The virus scanner's library of viruses and virus signatures guides the scanning step. A virus-scanning file system filter driver will usually obtain this library from a Win32 program that runs as the system boots, or by reading the library from a file when the virus scanner initializes. The value of an on-access virus scanner is the comprehensiveness of its library; as long as the scanner works transparently, users don't care how cleverly the virus scanner's programmers have implemented the file system filter driver.

If the scanner detects a virus in the file, the file system filter driver closes the file and returns an error to the I/O Manager. The default error code on many virus-scanning packages is access denied, which is the error code returned when you open a file for exclusive access and another program already has it open, or when you try to open a file and its security settings prevent you from doing so. Most NT virus scanners also have options to log detections to a file, copy infected files to a specified location, or delete infected files.
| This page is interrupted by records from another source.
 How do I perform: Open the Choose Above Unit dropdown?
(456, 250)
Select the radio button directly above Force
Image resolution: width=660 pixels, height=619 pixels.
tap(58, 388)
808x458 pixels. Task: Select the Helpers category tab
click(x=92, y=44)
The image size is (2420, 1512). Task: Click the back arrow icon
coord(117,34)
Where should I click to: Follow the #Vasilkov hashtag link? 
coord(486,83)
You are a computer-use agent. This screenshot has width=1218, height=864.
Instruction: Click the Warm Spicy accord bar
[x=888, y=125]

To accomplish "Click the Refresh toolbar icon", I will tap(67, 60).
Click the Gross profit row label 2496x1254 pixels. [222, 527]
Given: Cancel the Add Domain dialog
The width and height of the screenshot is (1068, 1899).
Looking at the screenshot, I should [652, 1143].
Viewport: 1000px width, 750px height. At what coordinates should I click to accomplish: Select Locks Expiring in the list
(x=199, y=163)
Once a virus scanner identifies a virus, it can often eliminate the virus from the file. If you've enabled virus removal, the virus scanner's file system filter driver removes the virus and writes a clean version of the file to the file system before the file open operation continues. This process is transparent to the program opening the file because the file system filter driver holds the CreateFile IRP until it finishes the scanning and cleaning steps. An application cannot distinguish introduced delays from delays that the application encounters when other programs read and write files.

The organization I've presented in Figure 2 isn't the only strategy that on-access virus scanners can implement. Some solutions perform part of their processing in a Win32 program with a tight communications link to the file system filter driver. This off-loaded processing can include anything from scanning or cleaning the file to moving the file to the dedicated directory and notifying the user via a dialog box.

That's a Wrap
Remember that when you evaluate a virus scanner for your systems, the key factor is how many viruses the scanner's library contains, rather than how much of the program the developers implement in a device driver. Of equal importance is whether the vendor provides online access to virus-library updates. With these points in mind and with your understanding of how on-access virus scanners integrate with NT, you're well-equipped to select a virus scanner that meets your needs.